En dépit des regards curieux, Rand essaya de jouir des beautés de la Cité Intérieure bâtie par les Ogiers. Les rares occasions qu’il trouvait de simplement savourer le plaisir de quelque chose étaient précieuses. Les rues se déployaient en courbe depuis le Palais Royal qui étincelait de blancheur, épousant le contour des collines comme partie intégrante du relief du pays. Partout se dressaient des tours sveltes couvertes de tuiles de couleur, ou des coupoles or, pourpres ou blanches, scintillant au soleil. Ici une perspective avait été dégagée pour permettre de voir un parc boisé, là une élévation de terrain offrait aux yeux par-dessus la cité un aperçu des plaines vallonnées et des forêts au-delà du haut rempart en pierre blanche striée d’argent qui enfermait dans son enceinte la totalité de Caemlyn. La Cité Intérieure avait été conçue pour charmer et apaiser la vue. D’après les Ogiers, seules Tar Valon même et Manetheren la Légendaire l’avaient surpassée et bien des humains, les Andorans les premiers, pensaient qu’elle égalait l’une et l’autre.

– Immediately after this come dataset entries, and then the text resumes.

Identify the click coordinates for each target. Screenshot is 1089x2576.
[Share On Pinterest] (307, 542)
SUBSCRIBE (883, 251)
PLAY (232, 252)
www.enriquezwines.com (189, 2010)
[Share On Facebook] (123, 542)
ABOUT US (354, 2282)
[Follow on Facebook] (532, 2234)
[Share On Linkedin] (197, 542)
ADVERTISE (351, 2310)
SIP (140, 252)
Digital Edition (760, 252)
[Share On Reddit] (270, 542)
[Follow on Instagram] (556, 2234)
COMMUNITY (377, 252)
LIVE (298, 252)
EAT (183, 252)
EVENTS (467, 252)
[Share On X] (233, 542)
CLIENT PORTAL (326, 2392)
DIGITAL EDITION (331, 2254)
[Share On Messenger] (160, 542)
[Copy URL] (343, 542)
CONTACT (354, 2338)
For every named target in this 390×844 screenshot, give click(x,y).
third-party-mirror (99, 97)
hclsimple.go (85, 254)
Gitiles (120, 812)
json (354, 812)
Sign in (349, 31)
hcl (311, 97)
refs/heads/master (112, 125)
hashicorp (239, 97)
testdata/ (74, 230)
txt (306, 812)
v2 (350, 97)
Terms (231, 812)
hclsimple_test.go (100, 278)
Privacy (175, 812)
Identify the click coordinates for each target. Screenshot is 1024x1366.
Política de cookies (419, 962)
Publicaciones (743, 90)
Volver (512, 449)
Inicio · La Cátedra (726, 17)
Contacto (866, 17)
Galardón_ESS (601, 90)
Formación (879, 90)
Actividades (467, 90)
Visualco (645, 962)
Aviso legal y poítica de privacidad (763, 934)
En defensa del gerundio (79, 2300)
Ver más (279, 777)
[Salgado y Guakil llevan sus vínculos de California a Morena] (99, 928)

Les murailles blanc pur de la Cité Intérieure délimitaient le commencement de la Cité Neuve qui l’entourait, avec ses propres dômes et flèches, quelques-unes s’efforçant d’égaler la hauteur de celles de la Cité Intérieure sur ses collines les plus élevées. Ici, les rues étroites étaient bondées d’êtres humains, et même les vastes boulevards, partagés au milieu par des espaces verts bordés d’arbres, étaient pleins de gens, de chars à bœufs, de chariots tirés par des chevaux, de gens à cheval, dans des voitures et des chaises à porteurs. Un bourdonnement emplissait l’air, comme d’une énorme ruche pleine d’abeilles.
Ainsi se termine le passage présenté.